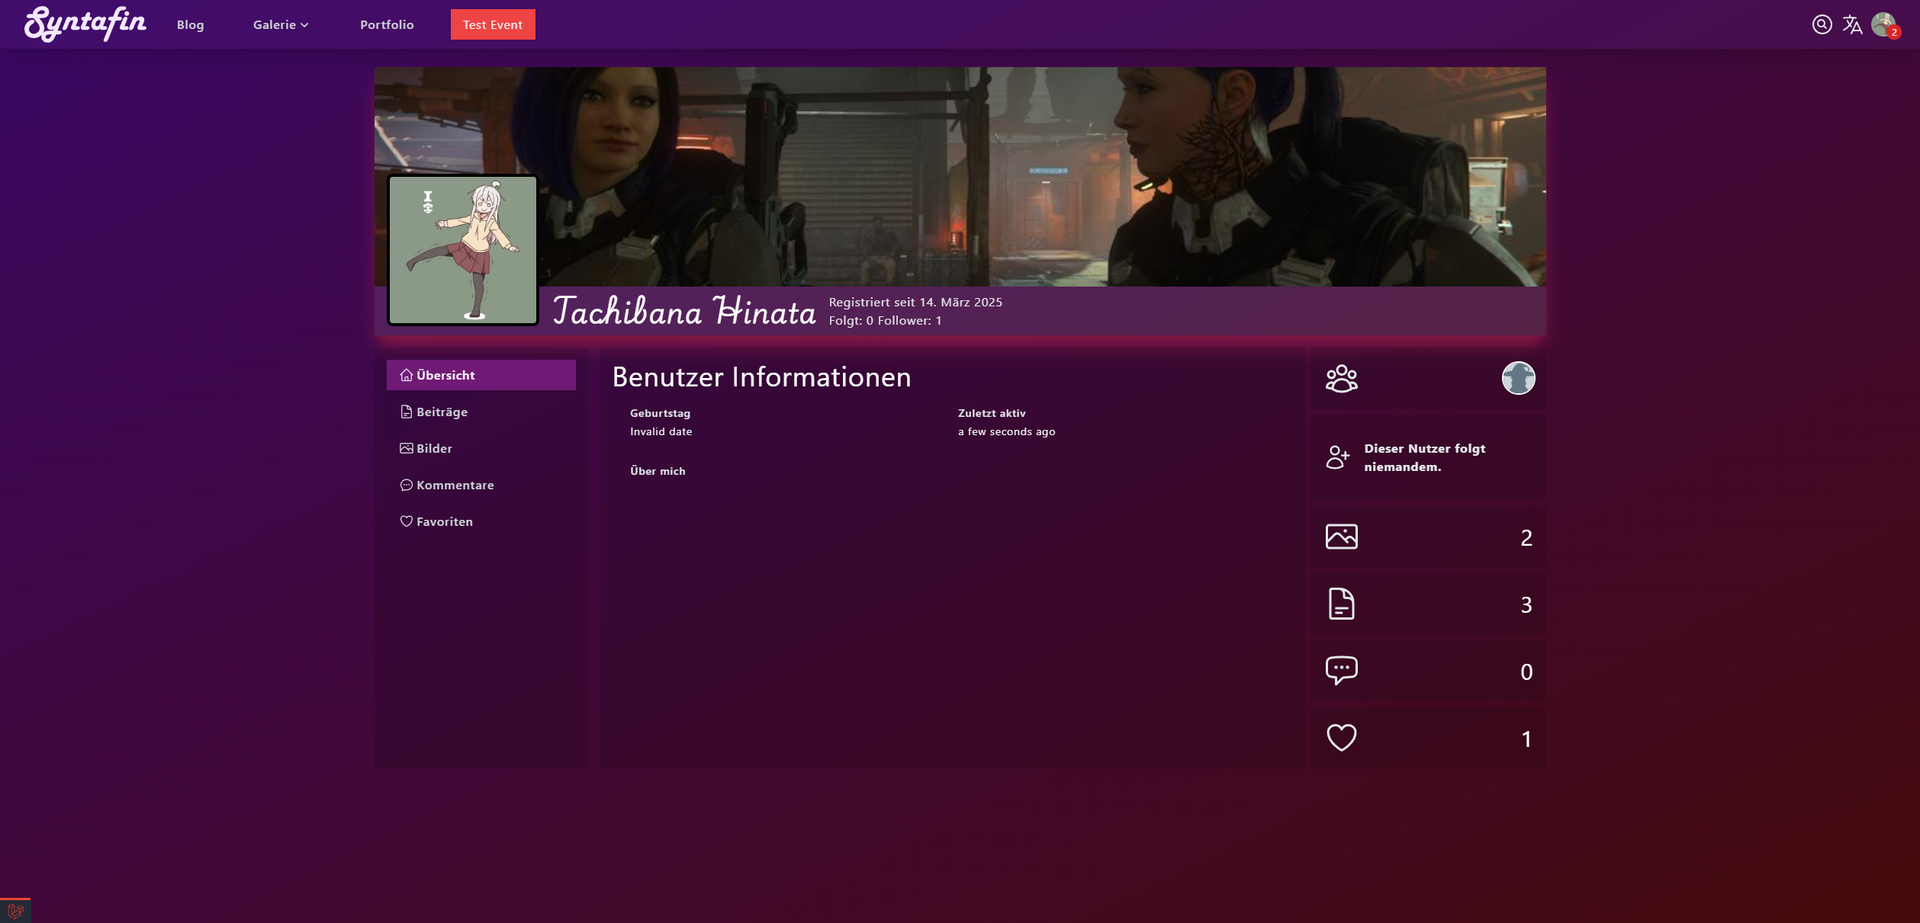
Task: Go to the Portfolio page
Action: coord(387,25)
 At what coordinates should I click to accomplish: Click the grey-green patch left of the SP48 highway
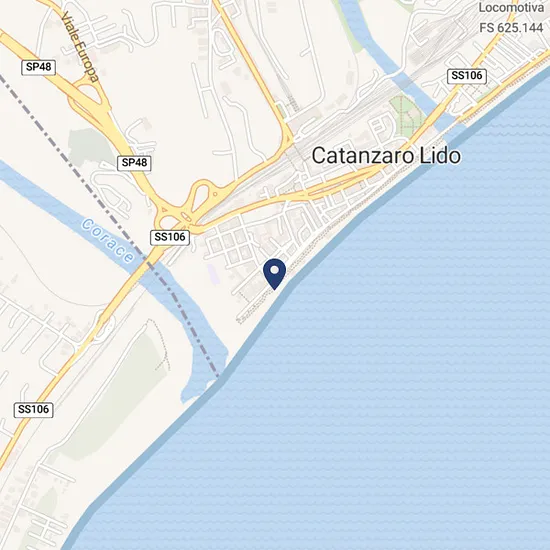86,146

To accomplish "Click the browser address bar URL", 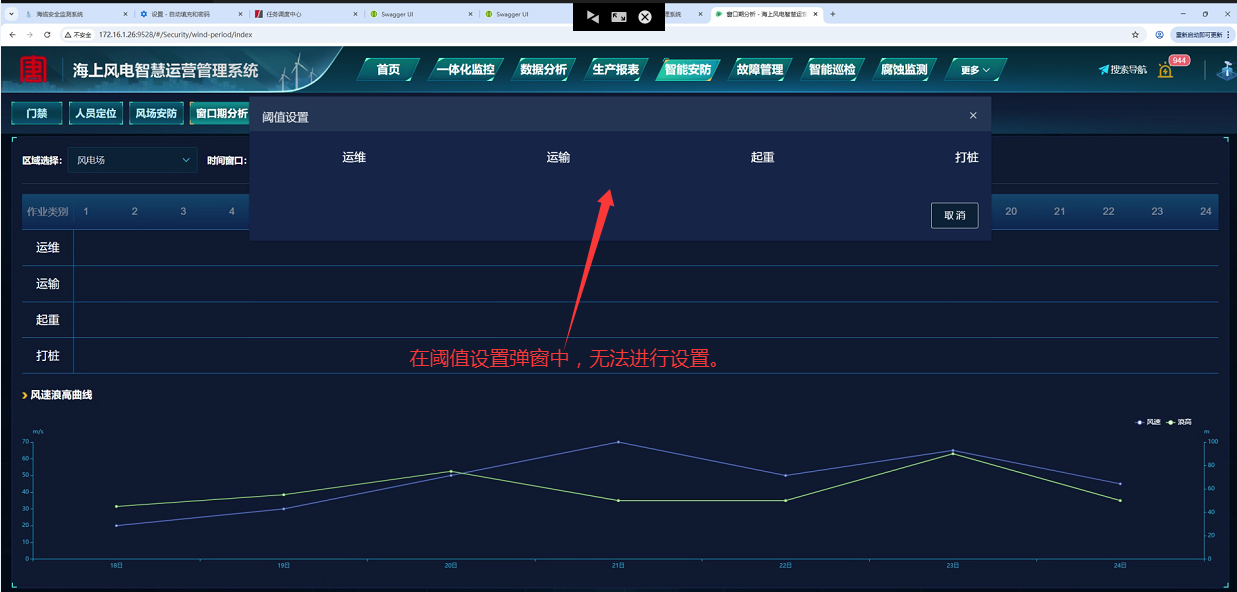I will pos(176,34).

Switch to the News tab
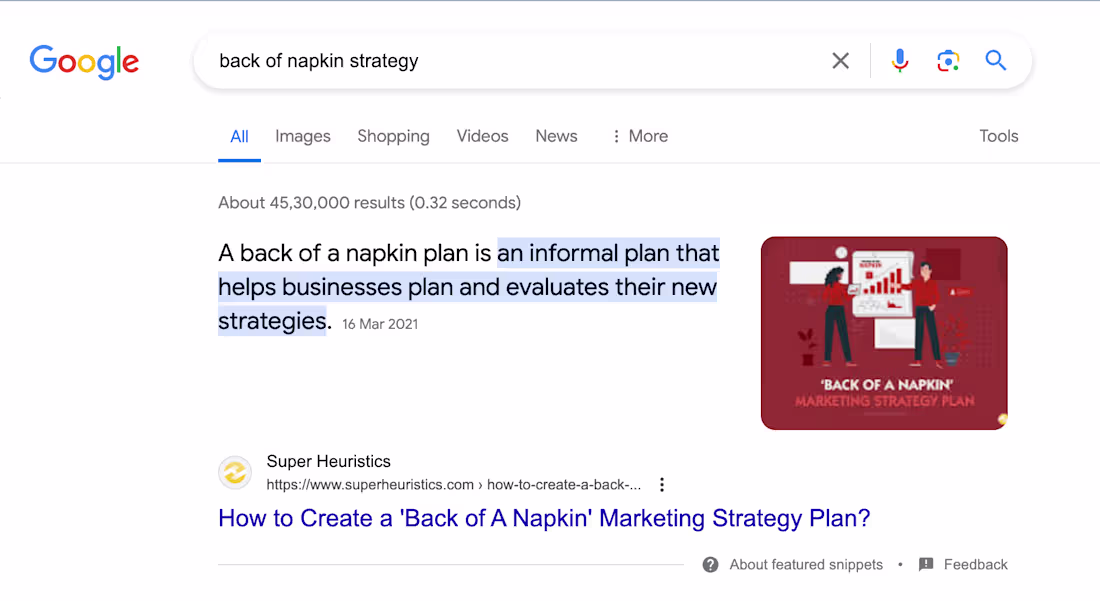click(x=556, y=136)
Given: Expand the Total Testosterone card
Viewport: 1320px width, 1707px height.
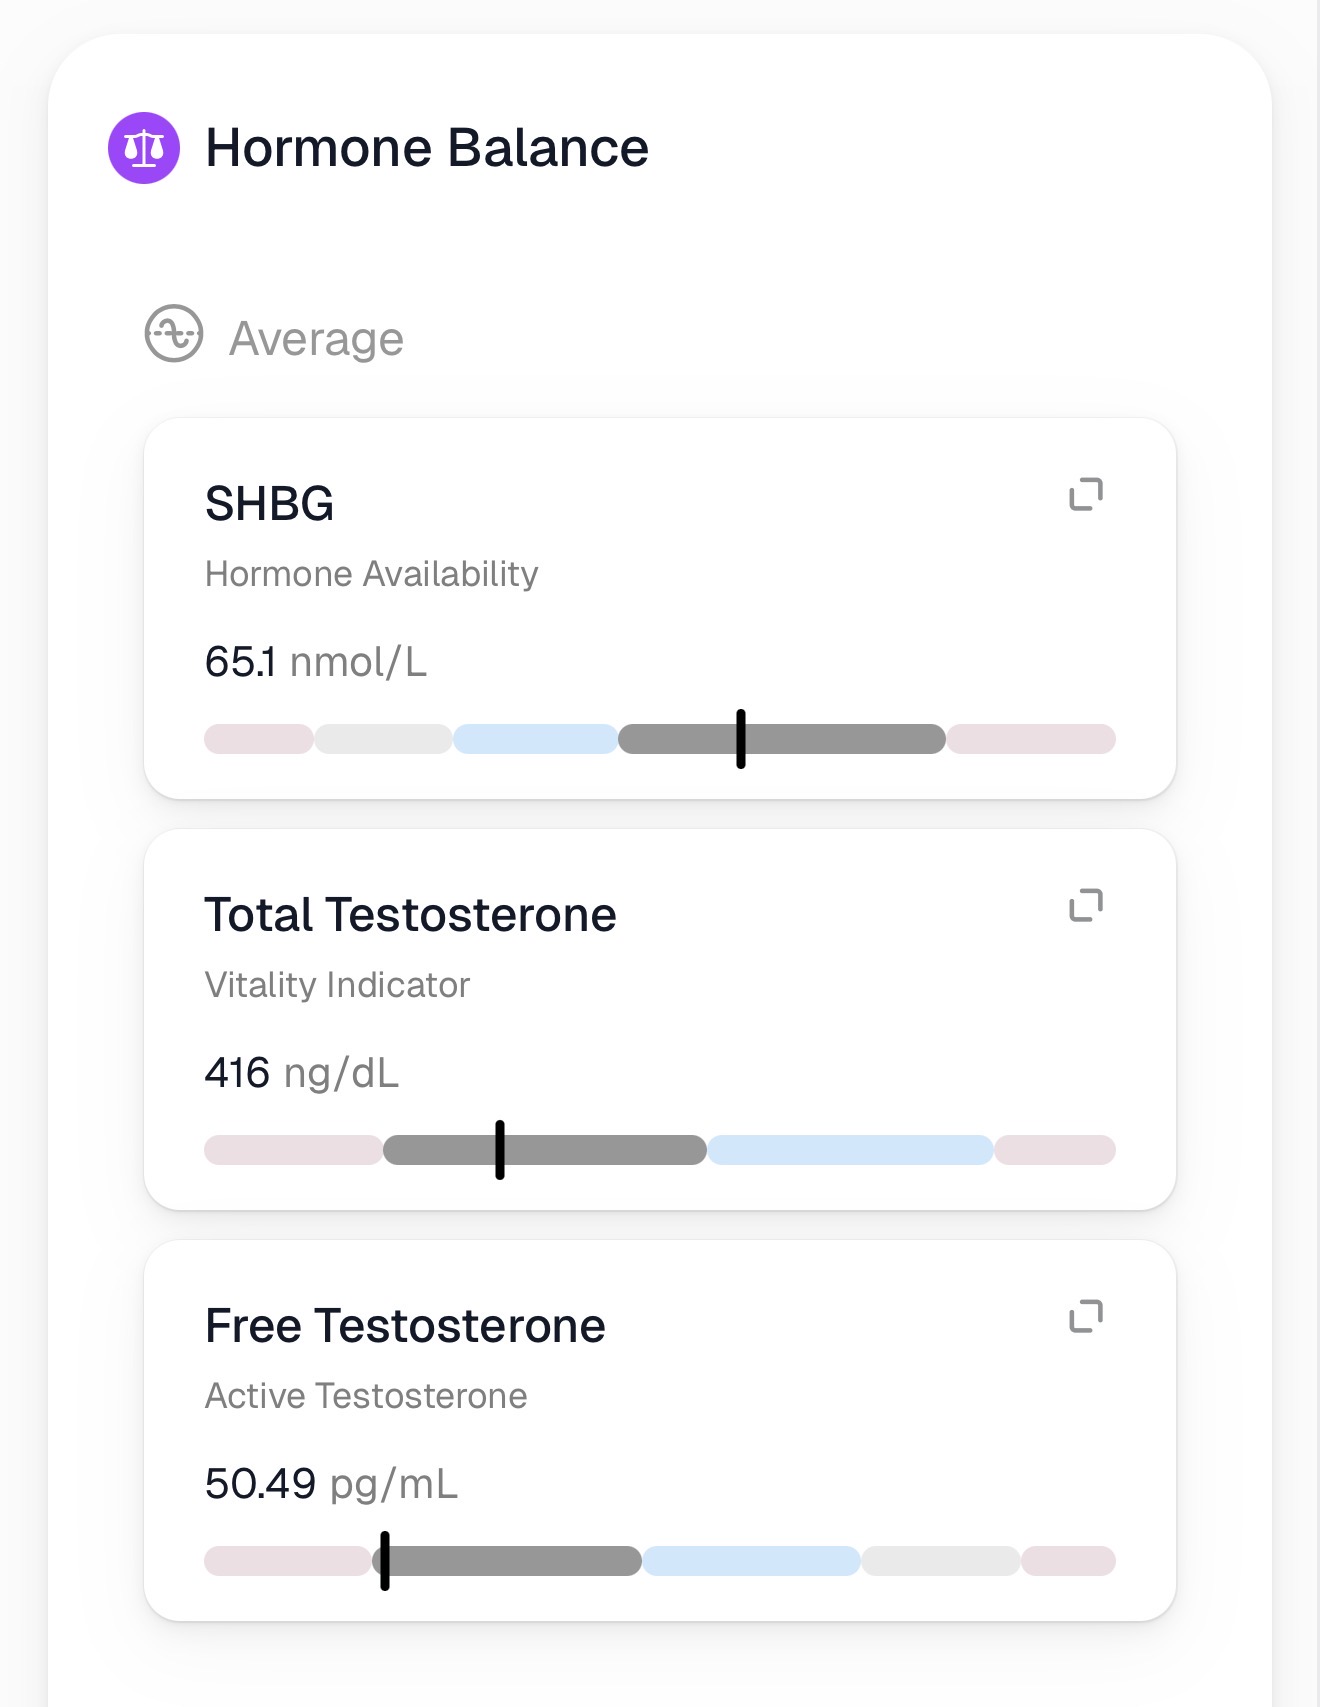Looking at the screenshot, I should pyautogui.click(x=1086, y=905).
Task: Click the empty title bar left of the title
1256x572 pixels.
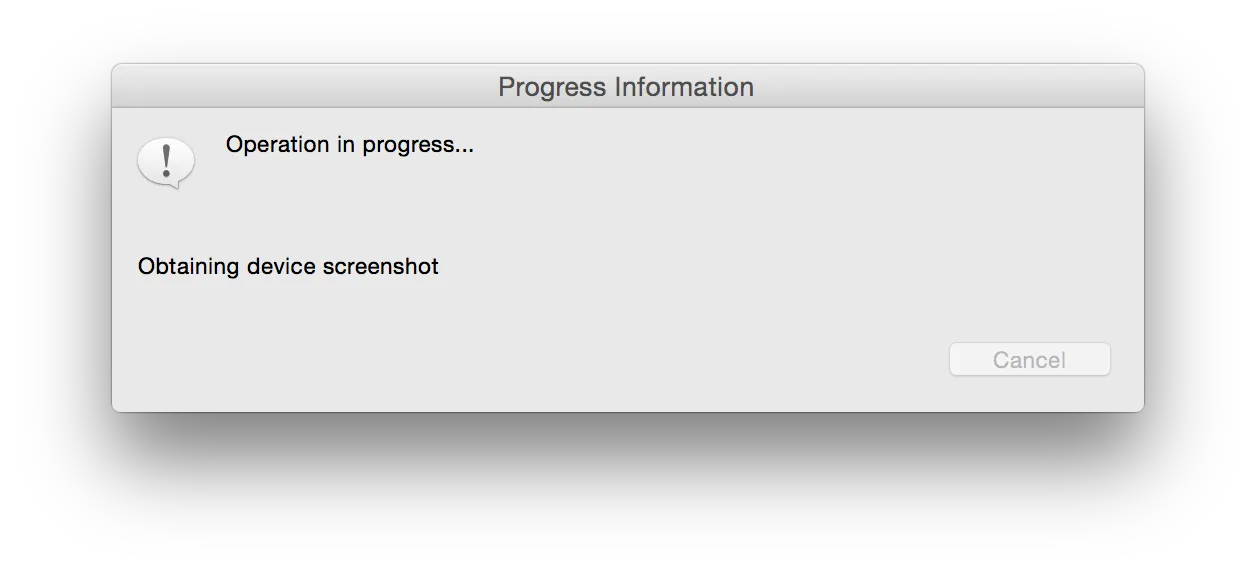Action: click(300, 87)
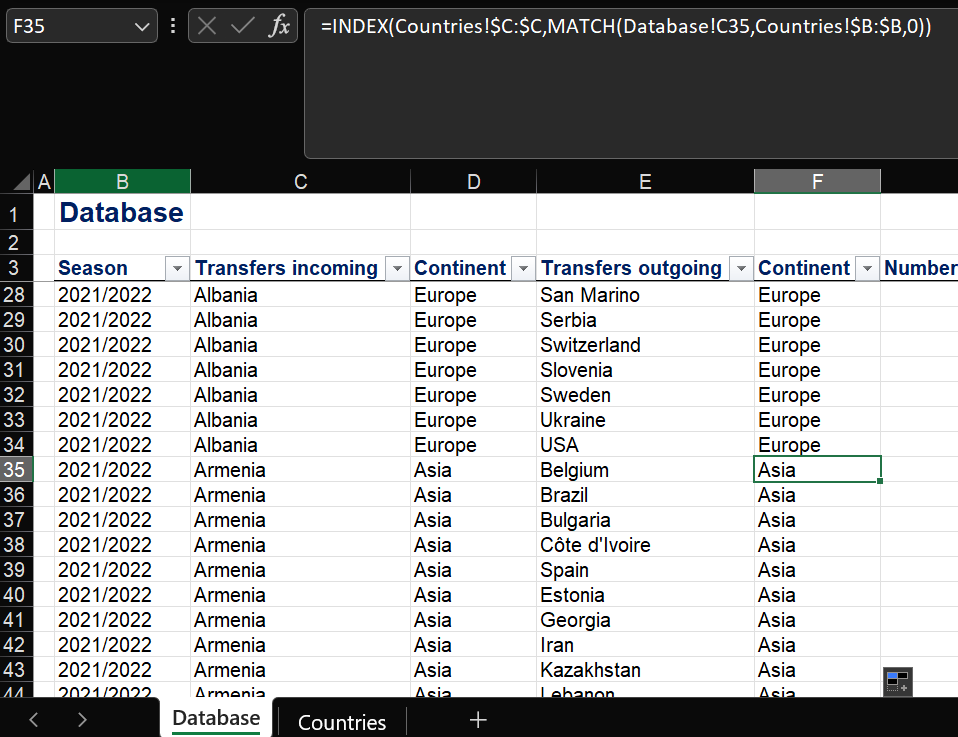Open the Transfers outgoing column filter
The width and height of the screenshot is (958, 737).
[741, 269]
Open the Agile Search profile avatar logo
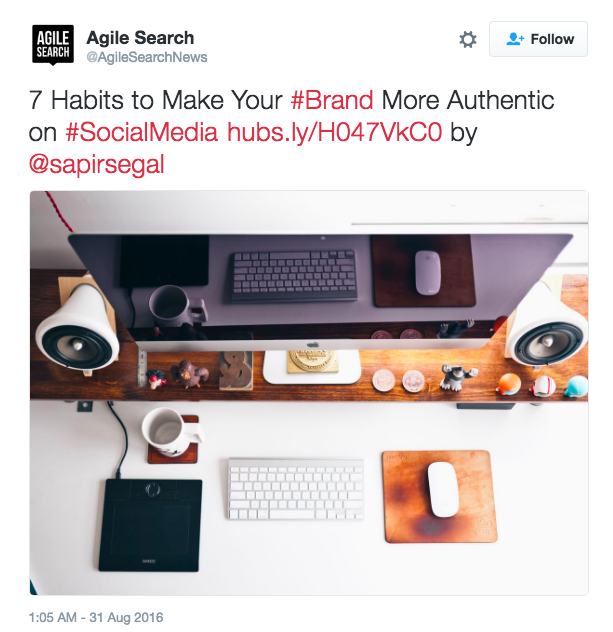The image size is (613, 632). tap(53, 44)
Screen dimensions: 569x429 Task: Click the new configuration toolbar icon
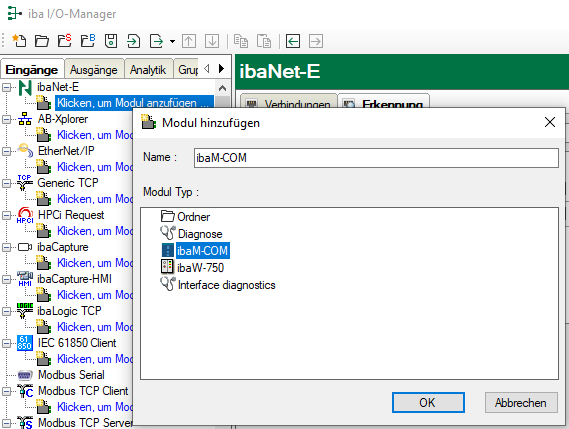click(19, 41)
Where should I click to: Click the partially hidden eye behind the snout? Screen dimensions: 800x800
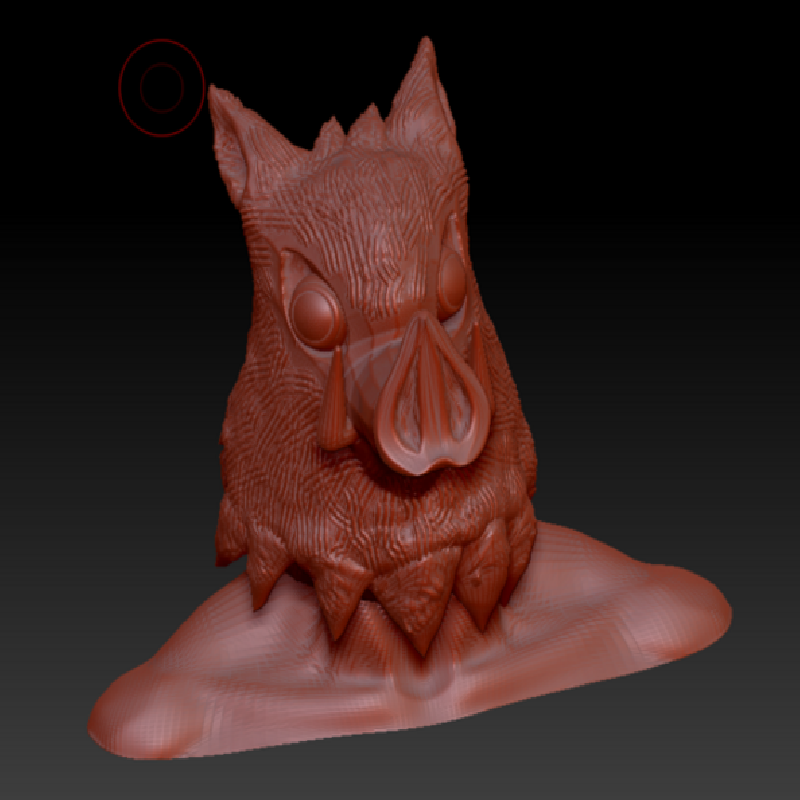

------------------------------------------------------------

**EXERCISE AIM**
Give back exactly, and solely, the section of the data above bounded by the line containing "Switch to the News tab" and the line containing "Task: Click the empty", both bounding lines included and pictures omitted.

**RESULT FOR THIS EXERCISE**
Switch to the News tab
click(x=556, y=136)
Given: Expand the Total Testosterone card
Viewport: 1320px width, 1707px height.
Looking at the screenshot, I should pyautogui.click(x=1086, y=905).
Task: Click the empty title bar left of the title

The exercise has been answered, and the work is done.